The government increased protection efforts. The government’s Observatory on Trafficking in Human Beings (OTSH) provided updated checklists to law enforcement, NGOs, health care professionals, and social workers on identifying victims of forced prostitution, forced labor, and forced begging and criminality. The government also provided victim identification guidelines to labor inspectors. Civil society continued to report the health care sector lacked sufficient training on identification for victims of sexual exploitation. Upon encountering a potential victim, law enforcement personnel conducted an initial standardized risk assessment and referred individuals deemed vulnerable or at risk to one of five regional multidisciplinary NGO teams to receive specialized shelter and assistance. The multidisciplinary teams comprised psychologists and social workers. First responders and social service providers could refer potential victims to services, but only law enforcement officials could officially “confirm” an individual as a victim of trafficking. GRETA reported there was no timeline for authorities to confirm official victim status; the process depended on the duration of the related prosecution. Potential victims received the same access to services as confirmed victims.
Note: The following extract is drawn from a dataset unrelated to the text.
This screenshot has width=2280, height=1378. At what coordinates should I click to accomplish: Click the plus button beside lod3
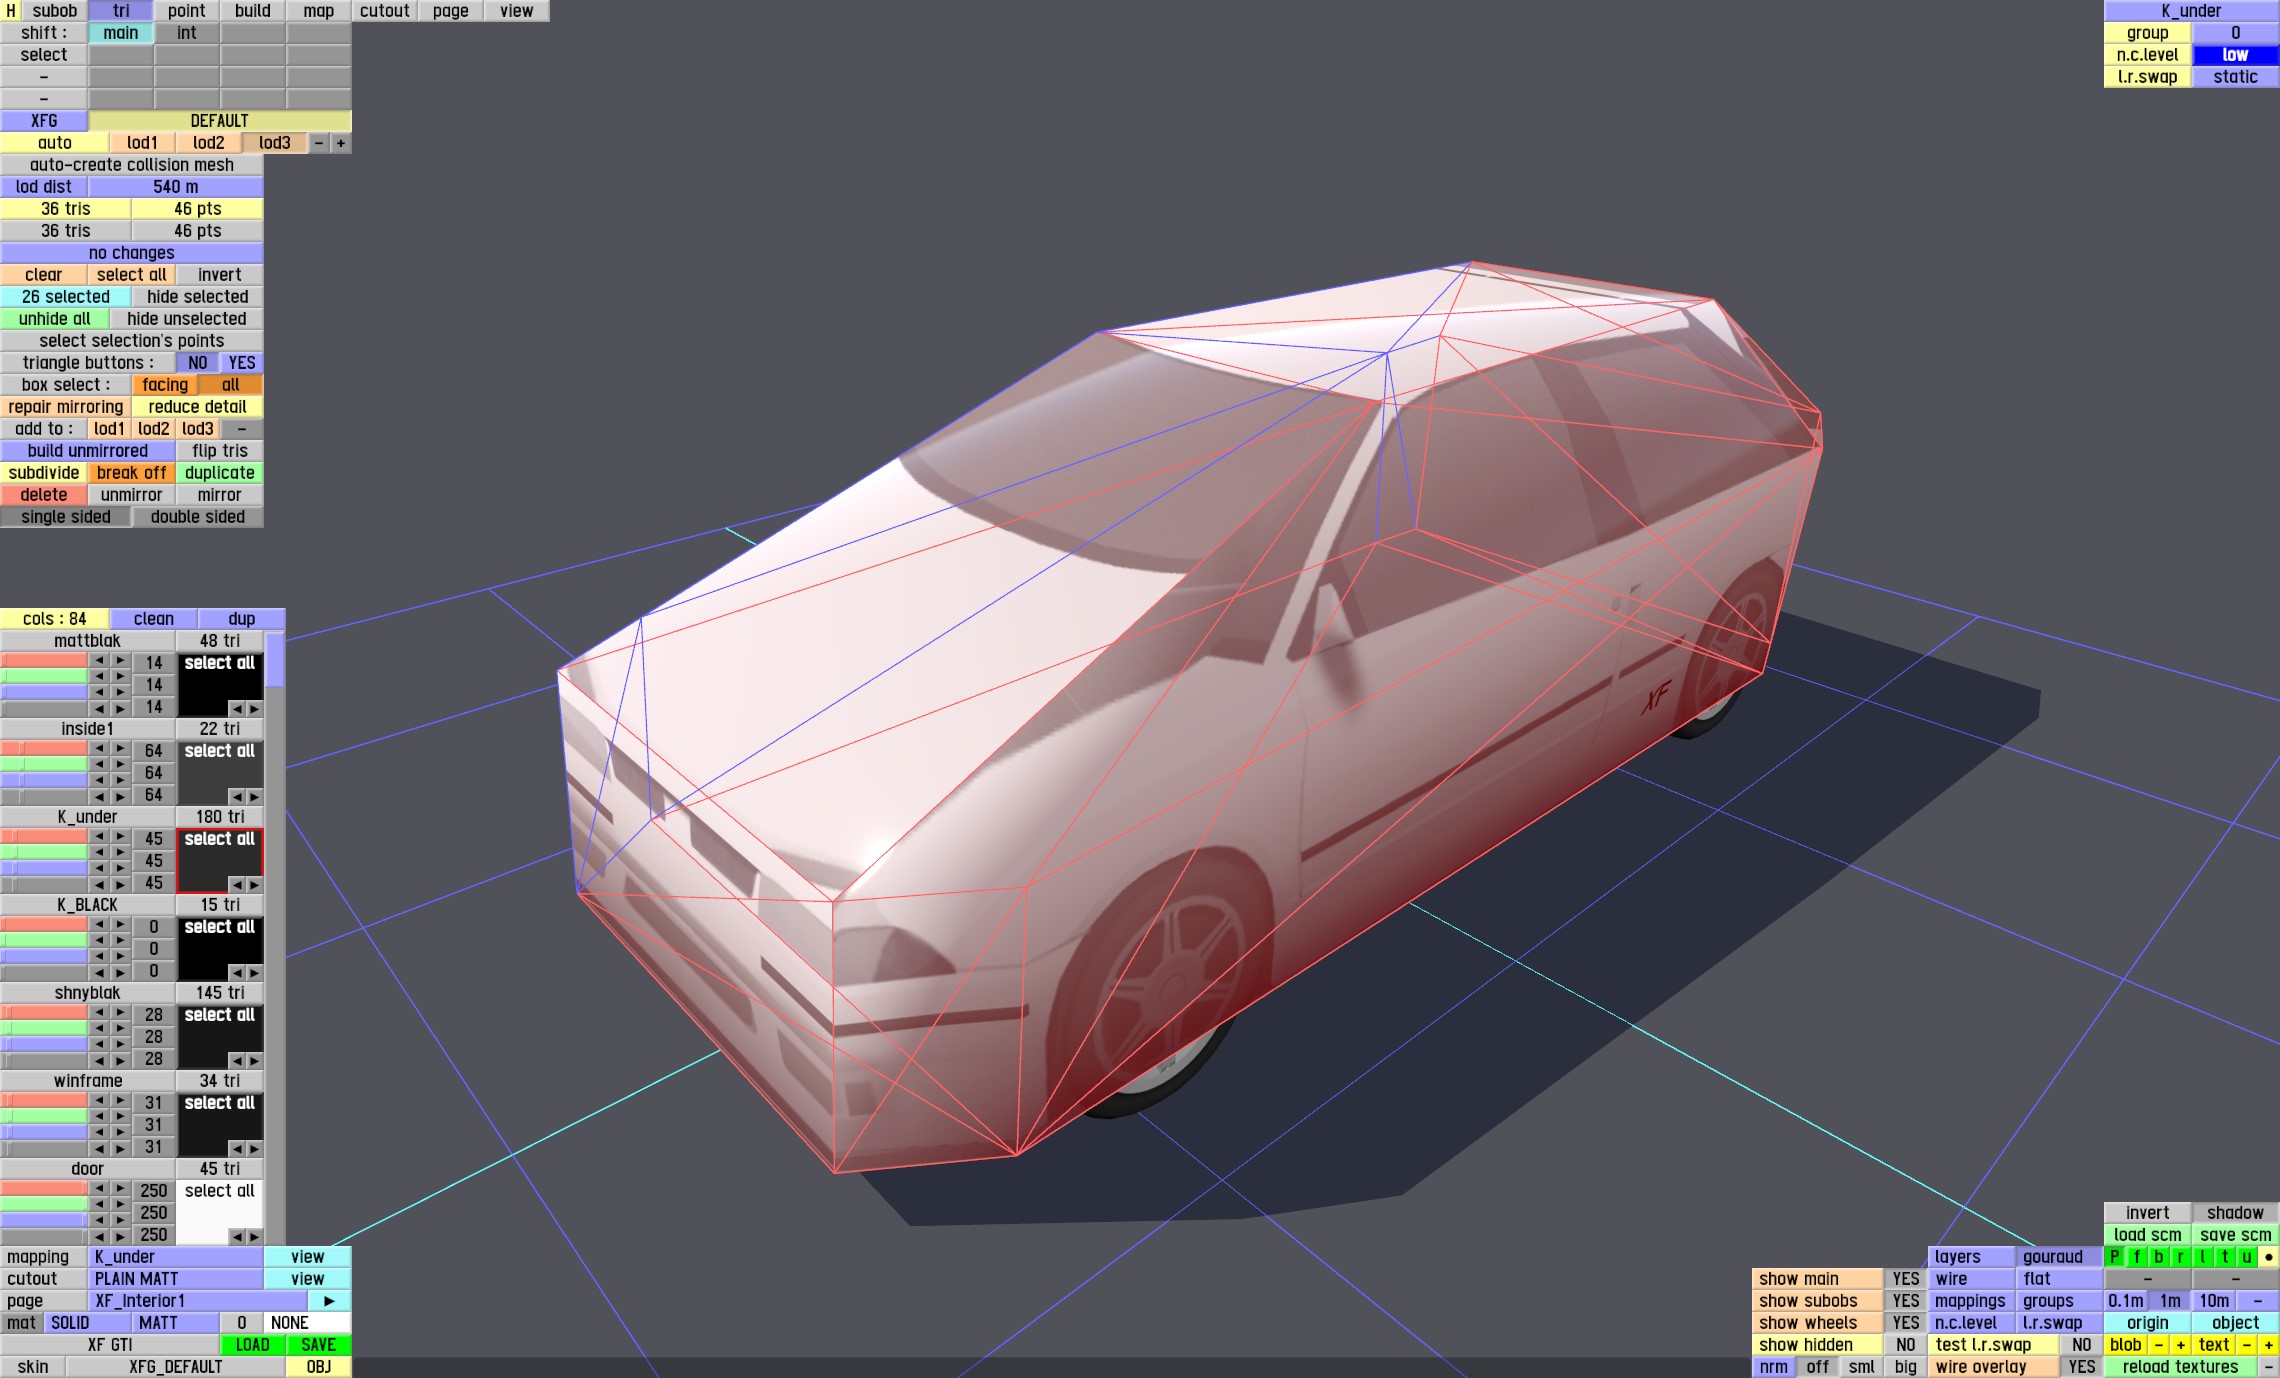pyautogui.click(x=341, y=143)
In 2018, authorities identified 203 potential victims and 49 confirmed victims, compared with 171 potential and four confirmed victims in 2017. Thirty-two of the confirmed victims were male, 17 were female, and 10 were children. The majority of the confirmed victims were forced labor victims from Moldova. The government provided approximately €1.5 million ($1.72 million) to shelters and the multidisciplinary regional teams, an increase from €1 million ($1.15 million) in 2017. Victims and their minor children had the right to shelter, health care, psycho-social, legal, and translation and interpretation services, as well as education and employment training. Three government-funded NGO-operated shelters were exclusively for adult trafficking victims—two for female victims and their minor children, and one for adult male victims. GRETA reported the shelters could each accommodate a limited number of victims and noted a growing need for additional shelter places. Adult victims could leave the shelters at will unless authorities determined victims’ safety was at risk. In 2018, the government funded Portugal’s first shelter for child victims, which offered housing and comprehensive care services for up to six children. Child victims also received care under Portugal’s child protection system. The government, working through its five regional multidisciplinary teams, conducted 162 training and awareness sessions, which reached 4,606 beneficiaries, including health care professionals, law enforcement, lawyers, social services professionals, and students.
During the reporting period, courts permitted some victims to testify by deposition or videoconference. The government offered victims a reflection period of 30 to 60 days, during which they could recover before deciding whether to cooperate with law enforcement. The law also provided for a one-year residence permit for victims based on cooperation with law enforcement or a personal situation regarding their security, health, family situation, or vulnerability; authorities could renew this permit indefinitely. Civil society reported delays in the issuance of residency permits for victims. Portuguese law allowed victims to receive restitution from and file criminal proceedings against their traffickers; victims could seek compensation from the government if the convicted trafficker was unable to pay the awarded restitution. The government did not report whether any victims received restitution from traffickers or compensation from the government; GRETA reported few victims received compensation. NGOs reported many victims were unwilling to come forward and cooperate with authorities for fear of prosecution. GRETA reported the lack of a specific provision in Portuguese law protecting victims from prosecution for unlawful acts traffickers coerced them to commit could leave victims vulnerable to individual prosecutors’ decisions to bring charges.